SOURCE EXTRACT:
## start

I told myself I was going strong.

I told myself my words mattered, to me if to no one else.

I told myself I would listen to the stories inside of me and share them with the world.

But tonight, my mind is quiet.

 

Earlier today I said I would distract myself when my coworker started sharing details about her relationship.

We’ve worked together for about six months now, maybe less, and she’s always told me such beautiful things about her daughters. It’s obvious she loves them very much.

I never really noticed that she never speaks of her husband.

Maybe I should’ve noticed that when does, she only speaks about the times in the past when he was abusive.

She says he’s changed now.

Until today, I never noticed the moments of silence that always follow these particular conversations.

But today, I listened when she was quiet.

 

On my way home after picking the Little People up from school, I thought about my favorite bloggers and wondered what they were thinking about.

I pictured one typing out words on a laptop, maybe drinking something fruity, maybe a tea. I don’t know her preferences. I imagined the other smoking a cigarette, leaned against the window of a skyscraper, looking out over the city. I don’t even know if he lives in a big city. I like to think he does.

## end

EXERCISE TASK 1:
In the blog entry, about how long have the writer and the coworker worked together?
EXERCISE TASK 2:
From the blog entry, give back word for word the part that opens with the words containing "We’ve worked together" and closes with "them very much.".

DATA SECTION:
## start

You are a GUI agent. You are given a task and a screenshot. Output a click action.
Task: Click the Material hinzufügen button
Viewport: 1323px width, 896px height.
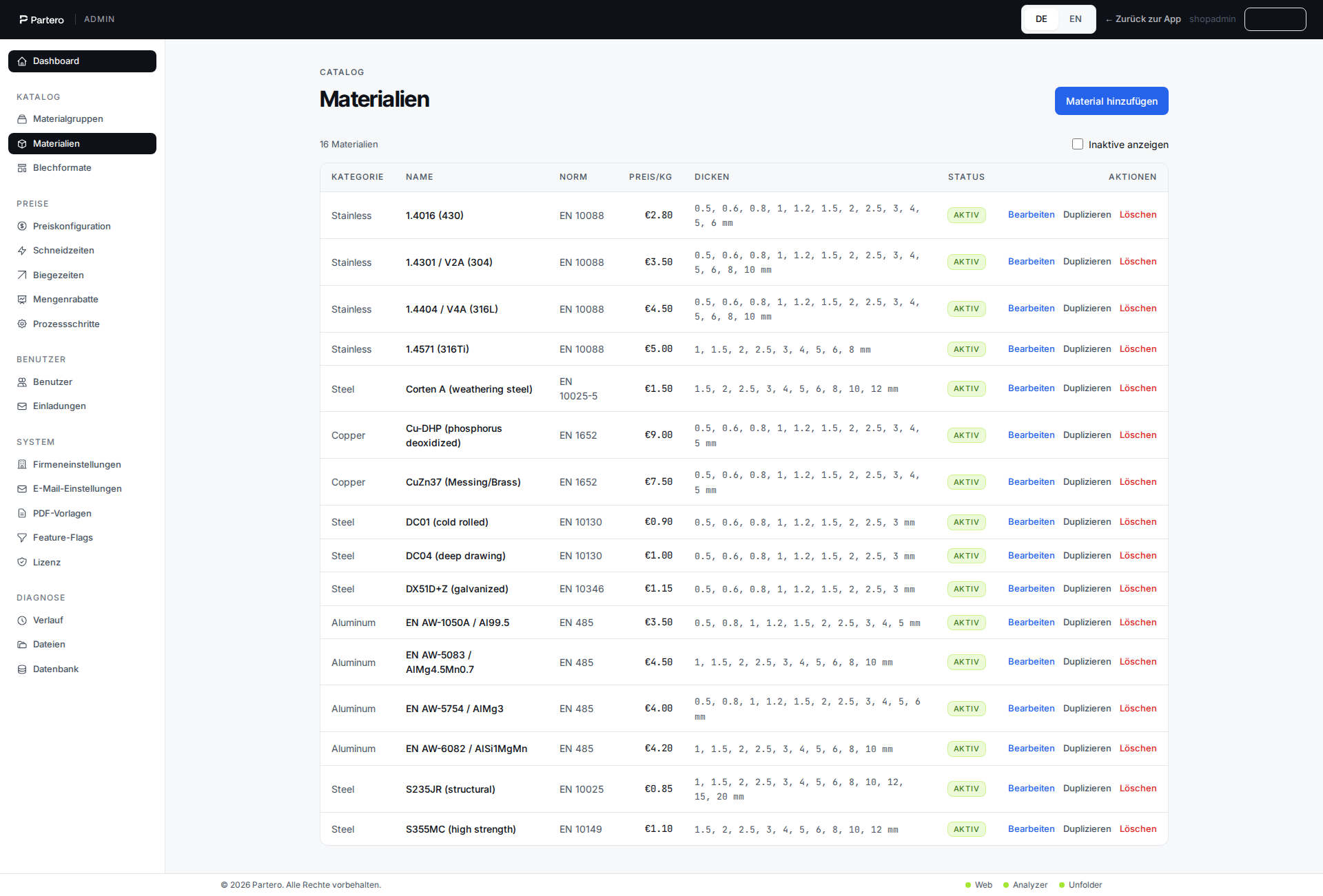click(x=1111, y=101)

## end

CORRECT RESPONSE 1:
About six months, maybe less.

CORRECT RESPONSE 2:
We’ve worked together for about six months now, maybe less, and she’s always told me such beautiful things about her daughters. It’s obvious she loves them very much.